"Die gegenwärtige Krise hat uns allen bewusst gemacht, wie kostbar gut funktionierende Institutionen sind", schrieb Schönborn in einem Beitrag für die Vatikanzeitung "Osservatore Romano" (Sonntag). Allerdings funktionierten Institutionen nicht von allein. "Uns ist bewusst geworden, dass diese von Menschen getragen werden, die den Dienst an dem Anderen an erste Stelle stellen", so Schönborn. Ohne diese oft nicht gewürdigten Menschen "wäre unser Staat nach einem Wort des Hl. Augustinus nur eine Räuberbande".

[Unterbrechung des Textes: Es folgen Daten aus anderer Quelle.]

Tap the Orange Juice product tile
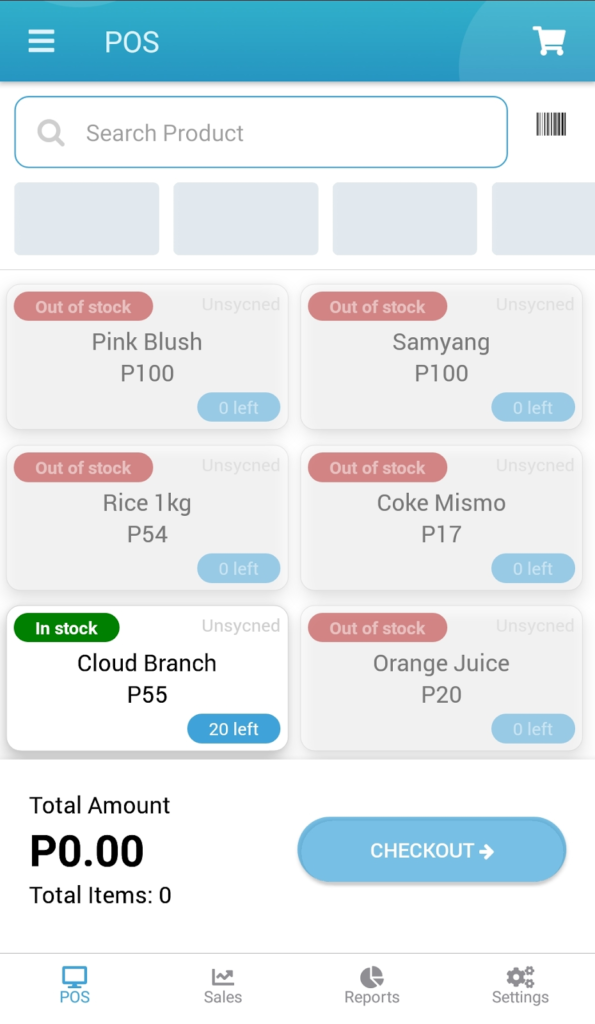This screenshot has width=595, height=1024. (441, 678)
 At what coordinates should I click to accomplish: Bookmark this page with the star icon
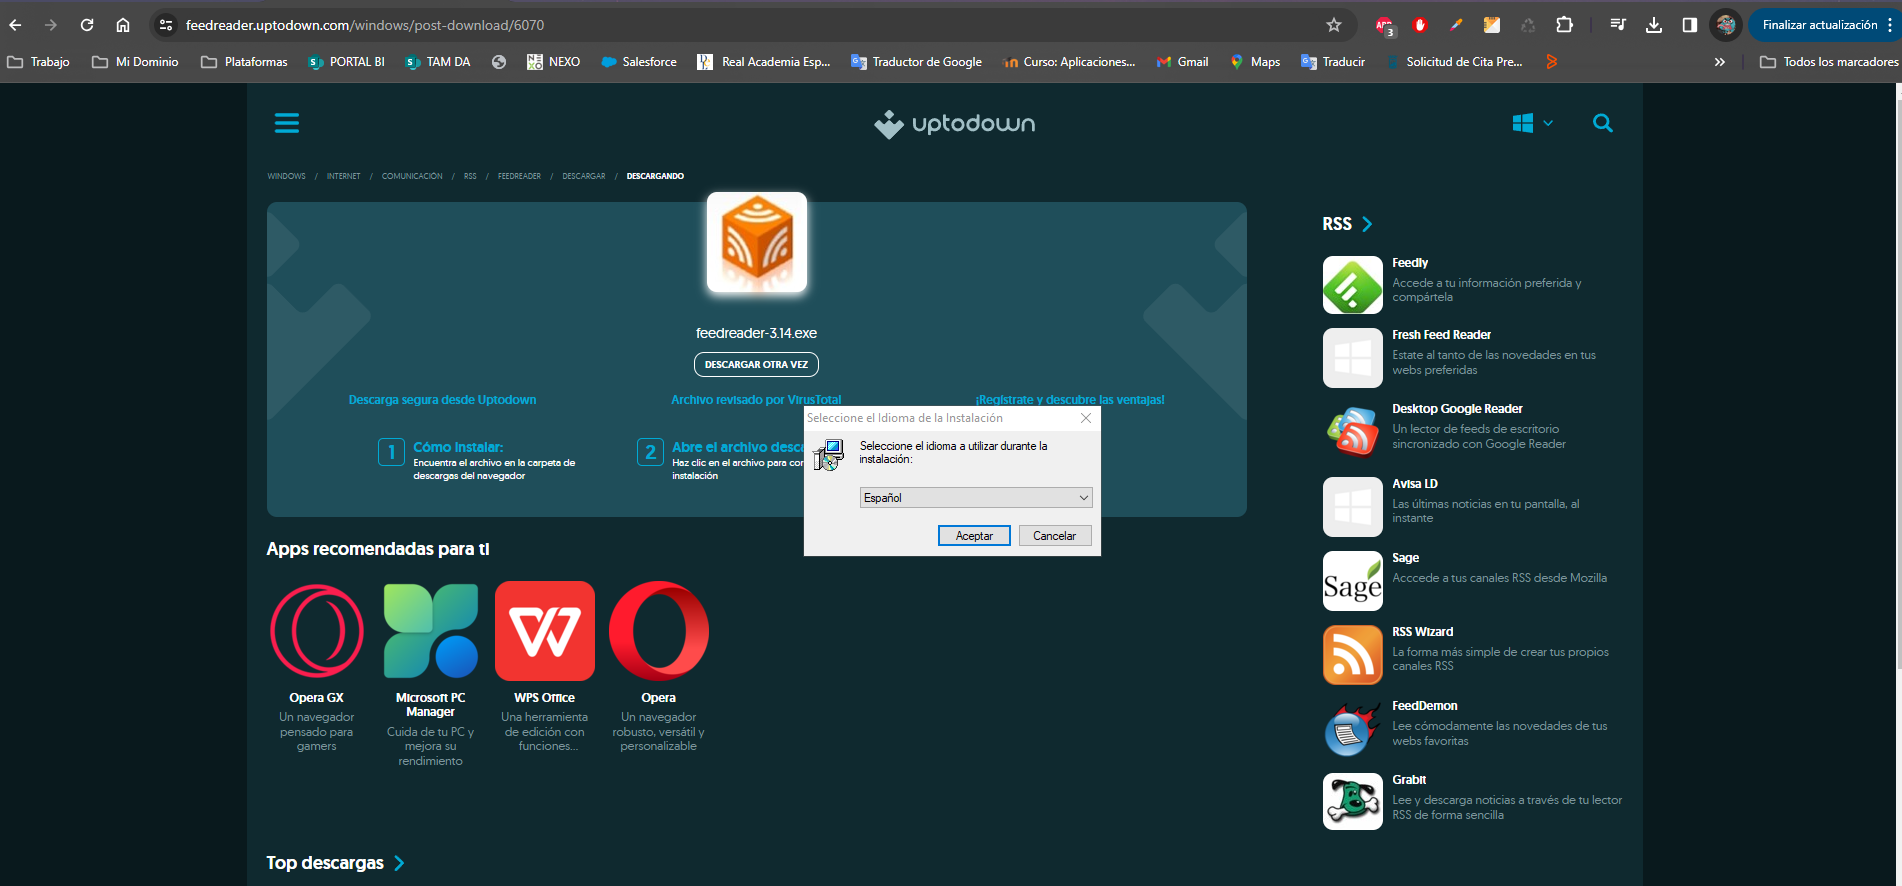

Ohne andere belehren zu wollen, wolle er mutmachende Beispiele aus seinem Land, Österreich, nennen, schrieb Schönborn. Dazu zählten ein gutes Gesundheitssystem, ein Rechts- und Sozialstaat sowie eine solide Wirtschaft. All dies werde nun "seit 75 Jahren vom Geist des gemeinsamen Suchens nach Lösungen getragen". Dabei habe man es "gelernt, Gemeinsames über die Einzelinteressen stellen".
Blick auf den Wiederaufbau
In seinem gut halbseitigen Beitrag erinnert der Wiener Erzbischof an seinen Vorgänger, Kardinal Theodor Innitzer, der 1945 angesichts des niedergebrannten Stephansdoms den trauernden Menschen sagte: "Na, wir werden ihn halt wieder aufbauen." Am diesjährigen Ostersonntag, den er wegen der Pandemie weitgehend allein zelebrierte, habe er an die Katastrophe erinnern wollen sowie an die vielen Menschen, die den Dom wieder aufgebaut haben.
In ähnlicher Weise habe die Kirche jetzt "die Aufgabe und die Möglichkeit, an einer besseren Zukunft mitzubauen", so Schönborn weiter. Dann könne man die zweifellos großen Probleme hoher Arbeitslosigkeit, wirtschaftlicher Schwierigkeiten sowie ökologischer Krisen angehen. In der Pandemie sei deutlich geworden, so der Kardinal abschließend, dass in vielen Menschen des angeblich entchristlichten Europas die Haltung Jesu Wurzeln geschlagen habe: zu dienen, Mitgefühl zu zeigen und sich für andere einzusetzen.